The son of a street peddler and homemaker grew up the youngest of six children in Windsor, Ontario, Canada.
Dr. Feldman received a full scholarship to study at University of Toronto in Canada and graduated with a bachelor's degree in physics in 1950. He was the first in his family to attend college.
He had intended to study classics but changed his major after inspiration from a physics professor, his son Leonard Feldman, said. He earned his master's and doctorate in the field from the University of Birmingham, England.
Dr. Feldman would go on to become a prominent expert in theoretical physics, which uses mathematics, rather than experiments, to explain the workings of the world.
"There was a purity in that kind of science that he loved; the complicity and intricacy that it involved," his son said.
He came to the United States in 1955 to do his post-doctoral work at the Institute for Advanced Study in Princeton, N.J. A year later he began his career at the Johns Hopkins University as an associate professor. He stayed for nearly five decades, rising to the ranks of full professor and emeritus professor upon retiring in 1998.
His son remembers his father's office adorned with wall-to-wall chalkboards that he and his colleagues would fill with mathematical equations and formulas.
Dr. Feldman took frequent sabbaticals to conduct research and teach at other universities, including Imperial College in London from 1968 to 1969 and 1974 to 1975. He received a John Simon Guggenheim Memorial Foundation Fellowship that he used for research in London from 1962 to 1963 and was a Royal Society Guest Research Fellow at the University of Cambridge from 1984 to 1985.
While at Imperial College, Dr. Feldman worked for J. Robert Oppenheimer, a nuclear physicist who helped create the first atomic bomb. During a stint at Imperial College, mutual friends also introduced him to Janet Robson. The two married on March 23, 1968. He brought his new wife and her two children from a previous marriage, Joanna Kelly and Matthew Kelly, back to Baltimore. Four years later Leonard was born.
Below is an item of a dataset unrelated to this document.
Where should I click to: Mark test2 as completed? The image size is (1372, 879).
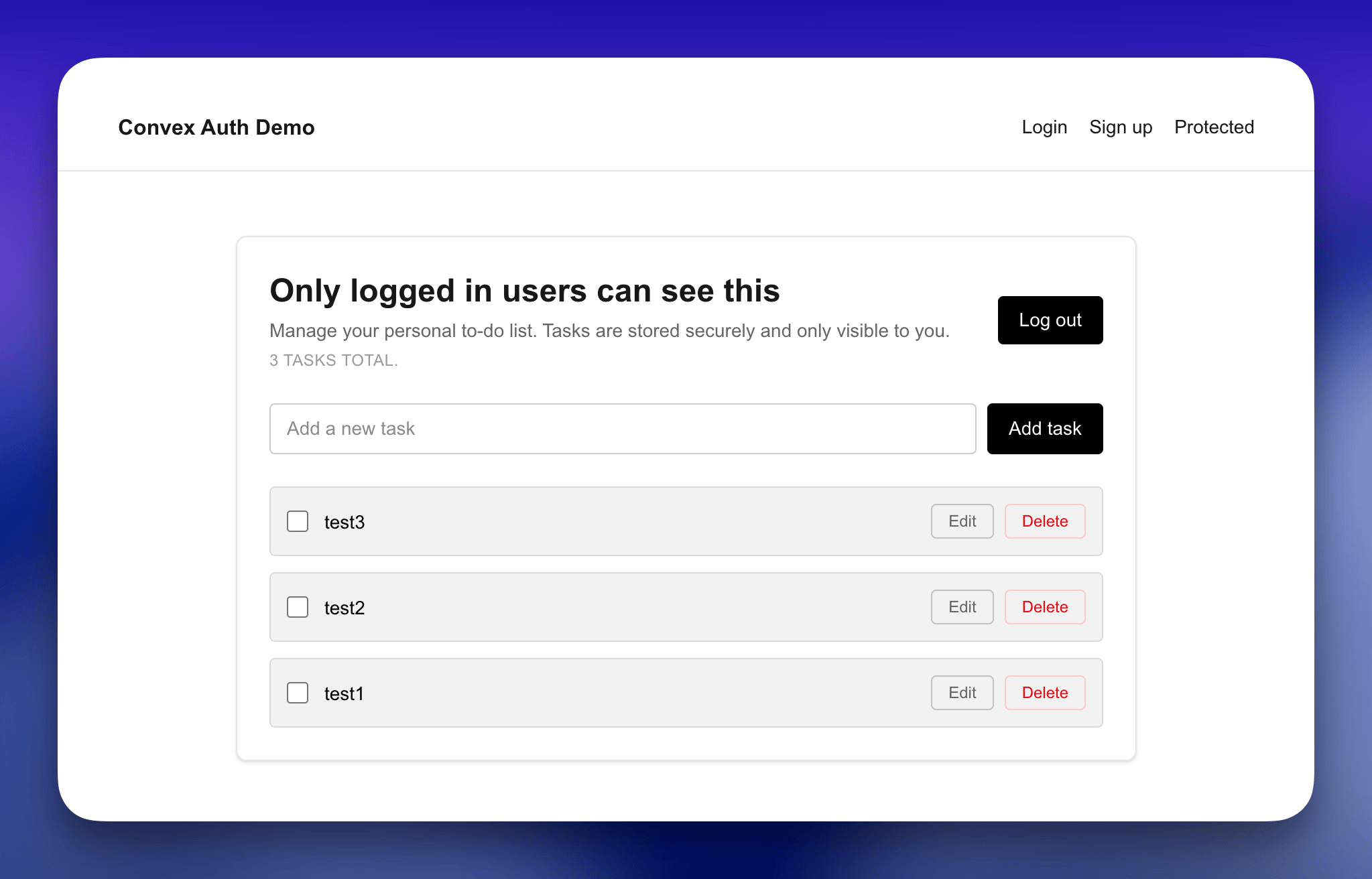[x=298, y=607]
Colleagues recall Dr. Feldman as a brilliant but humble man who made many contributions to the advancement of physics.
"He would have been better known if he had advertised more extensively," said Gabor Domokos, professor emeritus of physics at Johns Hopkins University. "He was a very modest person, but he was extremely good."
Dr. Feldman played a behind-the-scenes role in the discovery of the antiproton, a proton with a negative electric charge. When scientists at the University of Berkeley in California thought they needed a high-energy threshold to generate an anti-proton, Dr. Feldman showed them they could use a lower threshold.
Other colleagues described Feldman as a mentor to students and a patient man who could break down physics for the average person to understand.
"He was a deep thinker and theoretical resource," said Aihud Pevsner, a specialist in high energy physics who worked with Feldman at Hopkins. "Everybody came for his advice when they had trouble understanding theoretical physics."
Dr. Feldman was a longtime resident of Roland Park who indulged in classical music, opera and Colts and Ravens football. He also enjoyed going to the theater and traveling to exotic locations. The family once took a ship from New Zealand to Seattle and traveled the South Pacific where they fed the sharks and lived in a thatched-roof house overlooking the water.
"He was a big jokester," said wife Janet. "He loved his family and was always smiling."
Dr. Feldman is survived by his wife and three children, Joanna Kelly of Jarrettsville, Matthew Kelly of Pembroke Pines, Fla., and Leonard Feldman of New York. A memorial service is being planned in his honor.